Saturday, August 27, 2016

The Public Gets It on EpiPen Price Gouging



Mylan CEO Heather Bresch said in her CNBC interview on her company's EpiPen price increases:

"I understand better than anyone that facts are inconvenient to headlines."  
That's pathological level spin and complete horse hockey.  Bresch completely ducked the greed that underlies the story.

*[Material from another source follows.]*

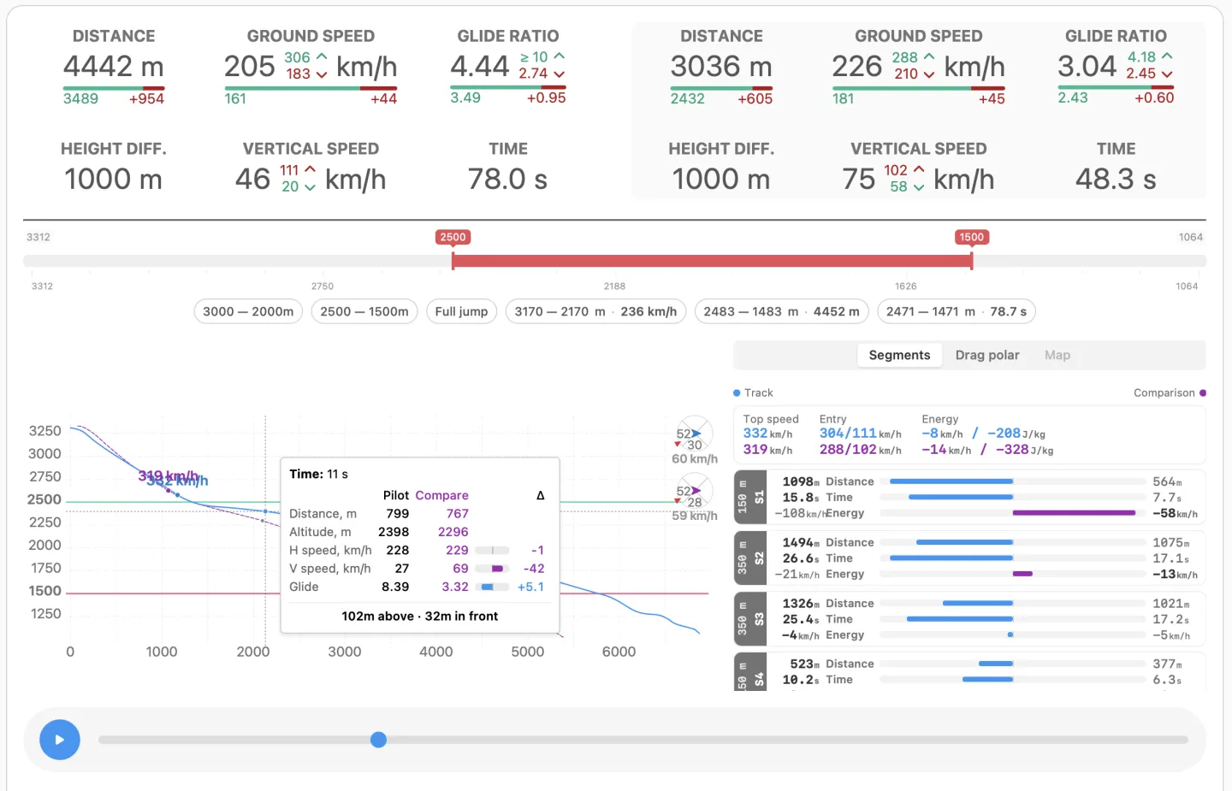This screenshot has height=791, width=1232.
Task: Apply the 3170 — 2170 m 236 km/h preset
Action: (x=595, y=311)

As for facts here are a few.  NBC News reported one mother's experience with EpiPen pricing:

In 2008, Bush said the price was $145.99. In 2010, it was $220.99, then jumped to $649.99. This year her pre-insurance costs were $1,118.08.
The fact is EpiPen's price rose by several orders of magnitude, as did her CEO pay.  NBC News reported:

Proxy filings show that from 2007 to 2015, Mylan CEO Heather Bresch's total compensation went from $2,453,456 to $18,931,068, a 671 percent increase. During the same period, the company raised EpiPen prices, with the average wholesale price going from $56.64 to $317.82, a 461 percent increase, according to data provided by Connecture.
Here's the concession President Obama, White House Health reformer Nancy-Ann DeParle and Senator Max Baucus wrung from big pharma in 2009:

The pharmaceutical industry maintained that proper use of medicines can be one of the most effective ways to achieve better health outcomes and reduce costs.

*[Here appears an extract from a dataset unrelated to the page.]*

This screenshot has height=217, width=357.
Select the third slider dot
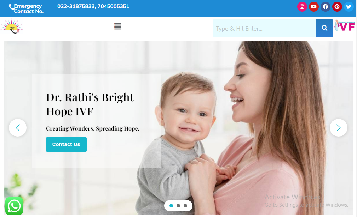click(x=185, y=206)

The Pharmaceutical Research and Manufacturers of America (PhRMA) said in a statement Monday that non-adherence to prescribed medicines has been estimated to cost $100 billion to $300 billion annually, including costs from avoidable hospitalizations and nursing home admissions.

Addressing this issue is part of a quality-focused way to lower healthcare cost growth, the trade group said.

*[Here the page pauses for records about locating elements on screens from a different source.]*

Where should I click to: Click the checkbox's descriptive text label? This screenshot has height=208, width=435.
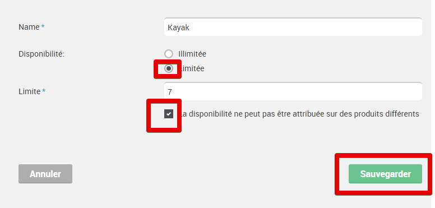pos(300,114)
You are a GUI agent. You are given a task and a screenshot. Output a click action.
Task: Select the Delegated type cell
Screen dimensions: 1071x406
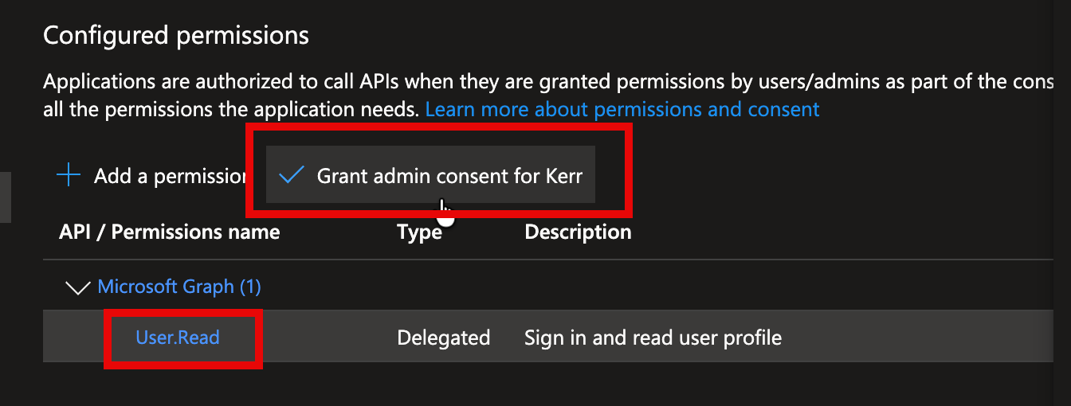click(443, 338)
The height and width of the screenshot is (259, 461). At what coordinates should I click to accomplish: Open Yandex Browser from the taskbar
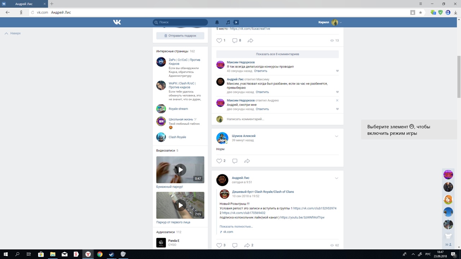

"The coalition also recognizes the importance of encouraging medical innovation as a key element in both improving patient health and reducing the growth of overall health costs," PhRMA president and CEO Billy Tauzin, said in a statement.
The Obama team dangled a $2,500 annual savings in health care costs in 2009.  It didn't happen.

The average general deductible for workers with single coverage totaled $1,077 this year (2015), compared to only $303 in 2006. That deductible has climbed nearly seven times faster than wages, on average, over the past five years. 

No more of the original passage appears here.